# Your instructions
Retype the lines below word for word, from the very first one through the line that holds "pos(347,73)", both included. Leave the pictures out.

[Rows taken from a screen grounding dataset]
________________________
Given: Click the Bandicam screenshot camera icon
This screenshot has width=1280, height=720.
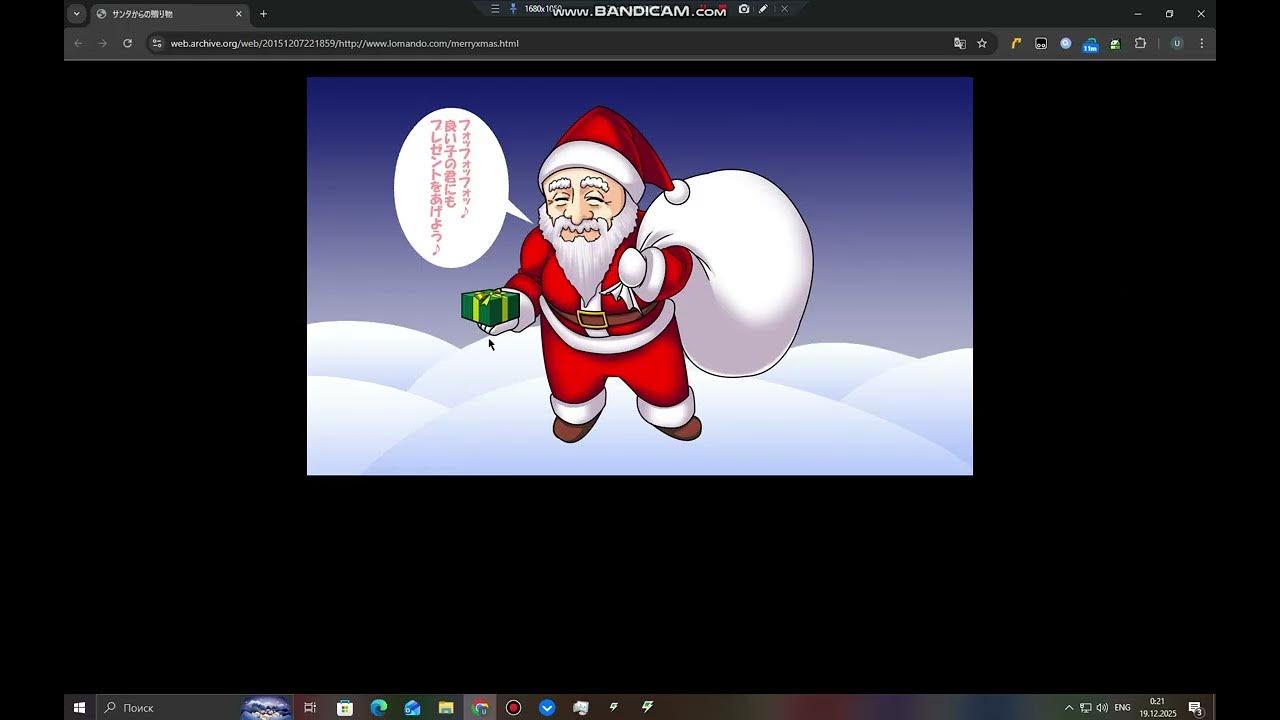Looking at the screenshot, I should click(744, 9).
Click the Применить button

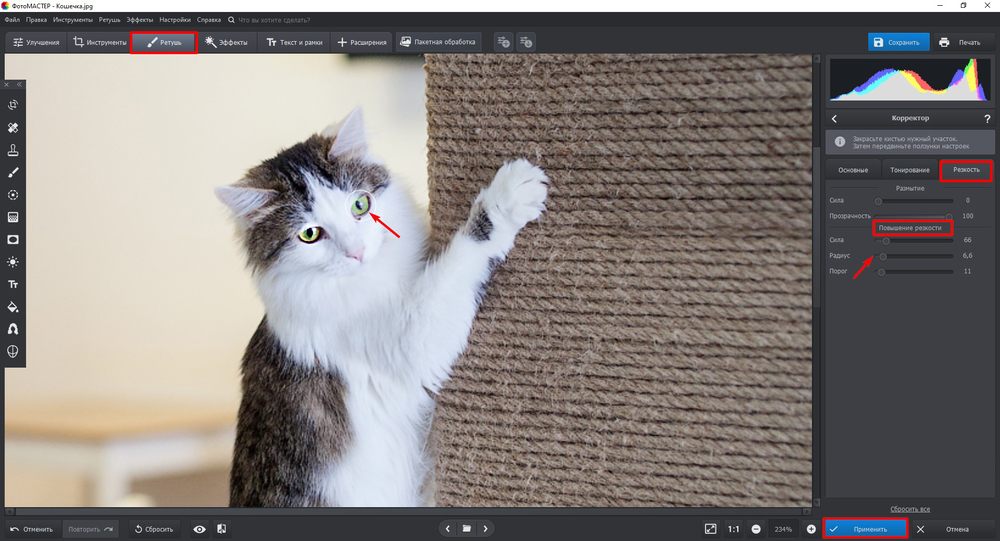click(865, 529)
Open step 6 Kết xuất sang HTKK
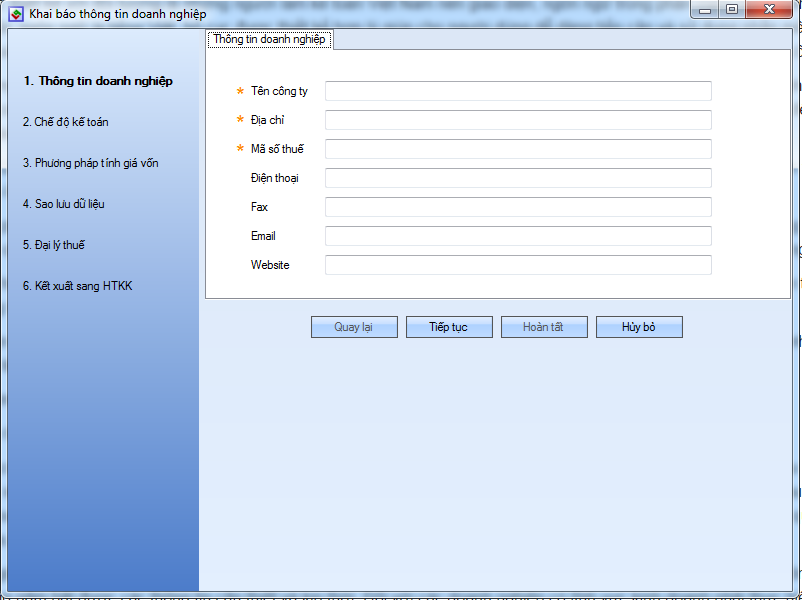 [78, 286]
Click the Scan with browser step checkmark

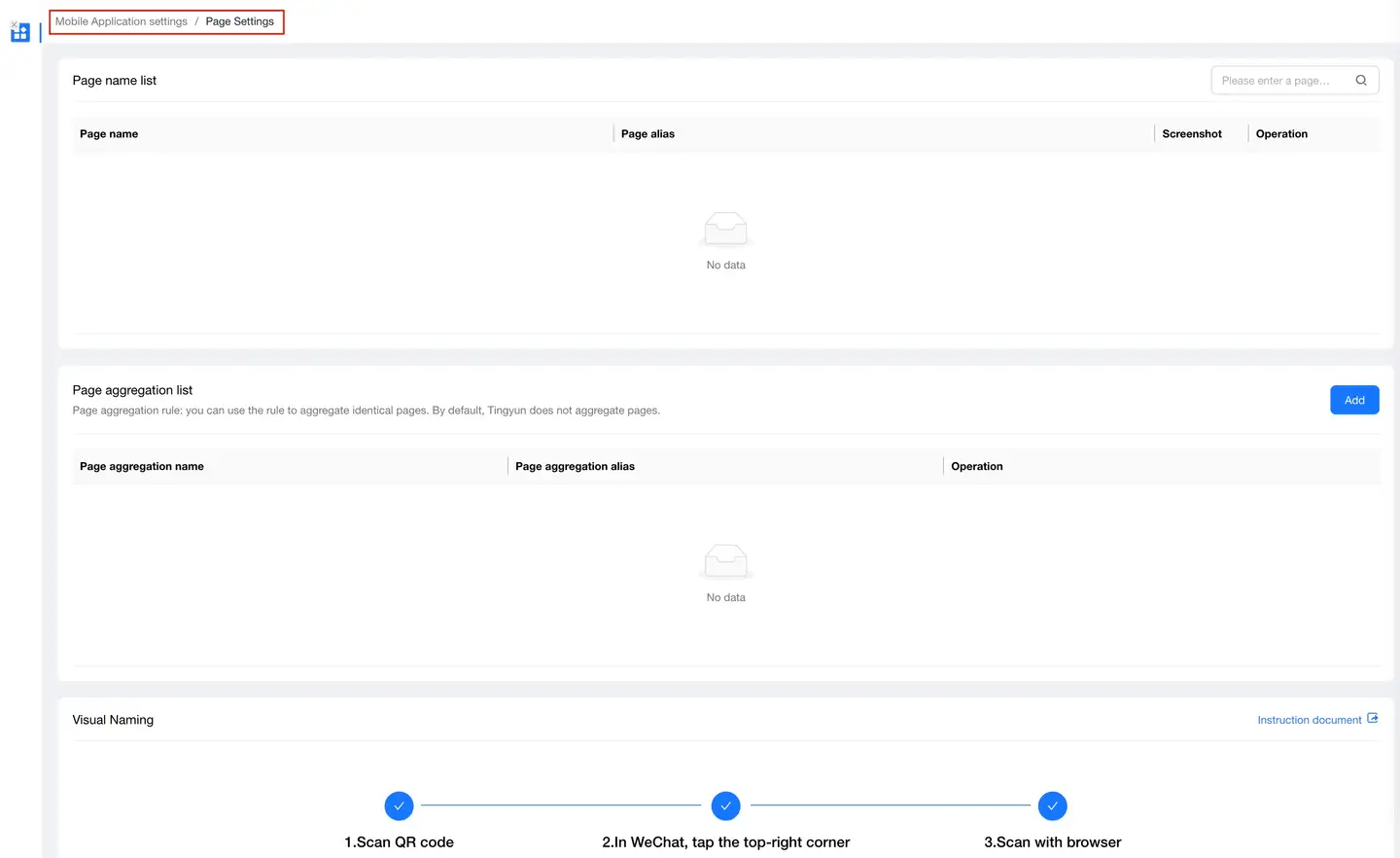1052,805
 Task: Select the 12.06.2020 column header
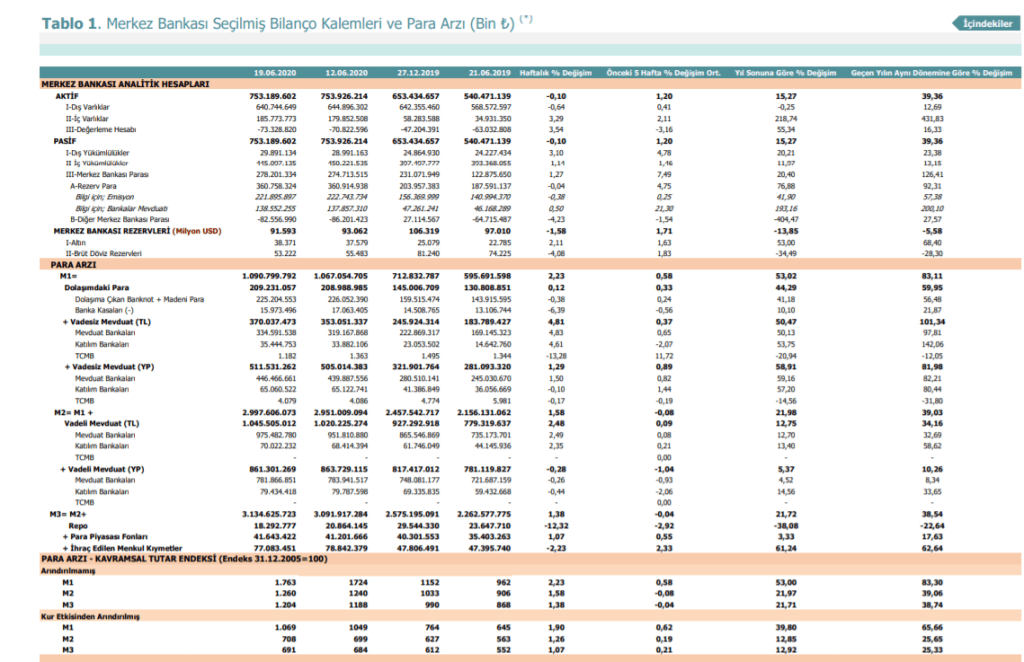pos(347,73)
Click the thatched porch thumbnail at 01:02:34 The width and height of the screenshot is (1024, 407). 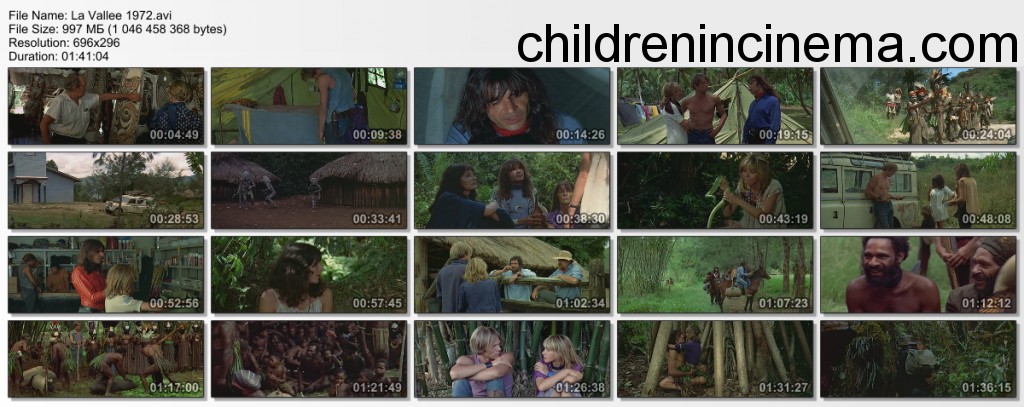coord(512,274)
________________________
# Worked solution
Given: Click the Bandicam screenshot camera icon
This screenshot has width=1280, height=720.
Looking at the screenshot, I should click(744, 9).
Click the Применить button

click(865, 529)
Open step 6 Kết xuất sang HTKK
 [78, 286]
Click the Scan with browser step checkmark

1052,805
 Task: Select the 12.06.2020 column header
pos(347,73)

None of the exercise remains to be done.